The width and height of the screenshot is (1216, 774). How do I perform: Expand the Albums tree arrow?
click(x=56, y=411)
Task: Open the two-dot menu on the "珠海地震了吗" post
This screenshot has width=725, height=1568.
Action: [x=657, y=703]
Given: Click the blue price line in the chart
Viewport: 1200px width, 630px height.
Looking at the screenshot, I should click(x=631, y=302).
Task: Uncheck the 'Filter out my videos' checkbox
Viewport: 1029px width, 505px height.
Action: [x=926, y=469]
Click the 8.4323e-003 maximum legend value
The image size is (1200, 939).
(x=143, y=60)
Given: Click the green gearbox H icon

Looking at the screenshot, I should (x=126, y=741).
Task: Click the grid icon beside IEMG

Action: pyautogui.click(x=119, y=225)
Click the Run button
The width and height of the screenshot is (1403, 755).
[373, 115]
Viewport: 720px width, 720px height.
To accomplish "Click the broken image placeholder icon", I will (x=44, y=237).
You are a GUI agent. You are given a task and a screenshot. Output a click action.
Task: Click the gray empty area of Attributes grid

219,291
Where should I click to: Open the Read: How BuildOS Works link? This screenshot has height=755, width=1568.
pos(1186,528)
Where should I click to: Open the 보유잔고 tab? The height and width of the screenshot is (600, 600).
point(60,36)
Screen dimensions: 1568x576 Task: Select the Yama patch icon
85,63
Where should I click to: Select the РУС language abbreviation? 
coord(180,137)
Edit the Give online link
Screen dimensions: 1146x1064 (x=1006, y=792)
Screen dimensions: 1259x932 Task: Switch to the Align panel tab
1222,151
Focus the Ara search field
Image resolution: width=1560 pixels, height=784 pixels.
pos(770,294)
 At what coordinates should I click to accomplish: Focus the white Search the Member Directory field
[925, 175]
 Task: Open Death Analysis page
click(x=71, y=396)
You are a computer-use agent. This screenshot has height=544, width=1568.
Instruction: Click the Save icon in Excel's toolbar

————————

→ **WORK TO COMPLETE**: Give the data again, exactly as it appears above.

→ **SOLUTION TO THIS PROBLEM**:
The width and height of the screenshot is (1216, 774). How do I perform: Expand the Albums tree arrow?
click(x=56, y=411)
Task: Open the two-dot menu on the "珠海地震了吗" post
This screenshot has width=725, height=1568.
Action: [x=657, y=703]
Given: Click the blue price line in the chart
Viewport: 1200px width, 630px height.
Looking at the screenshot, I should click(x=631, y=302).
Task: Uncheck the 'Filter out my videos' checkbox
Viewport: 1029px width, 505px height.
Action: [x=926, y=469]
Click the 8.4323e-003 maximum legend value
The image size is (1200, 939).
(x=143, y=60)
Given: Click the green gearbox H icon

Looking at the screenshot, I should (x=126, y=741).
Task: Click the grid icon beside IEMG

Action: pyautogui.click(x=119, y=225)
Click the Run button
The width and height of the screenshot is (1403, 755).
[373, 115]
Viewport: 720px width, 720px height.
To accomplish "Click the broken image placeholder icon", I will (x=44, y=237).
You are a GUI agent. You are given a task and a screenshot. Output a click action.
Task: Click the gray empty area of Attributes grid

219,291
Where should I click to: Open the Read: How BuildOS Works link? This screenshot has height=755, width=1568.
pos(1186,528)
Where should I click to: Open the 보유잔고 tab? The height and width of the screenshot is (600, 600).
point(60,36)
Screen dimensions: 1568x576 Task: Select the Yama patch icon
85,63
Where should I click to: Select the РУС language abbreviation? 
coord(180,137)
Edit the Give online link
Screen dimensions: 1146x1064 (x=1006, y=792)
Screen dimensions: 1259x932 Task: Switch to the Align panel tab
1222,151
Focus the Ara search field
Image resolution: width=1560 pixels, height=784 pixels.
pos(770,294)
 At what coordinates should I click to accomplish: Focus the white Search the Member Directory field
[925, 175]
 Task: Open Death Analysis page
click(x=71, y=396)
You are a computer-use agent. This screenshot has height=544, width=1568.
Instruction: Click the Save icon in Excel's toolbar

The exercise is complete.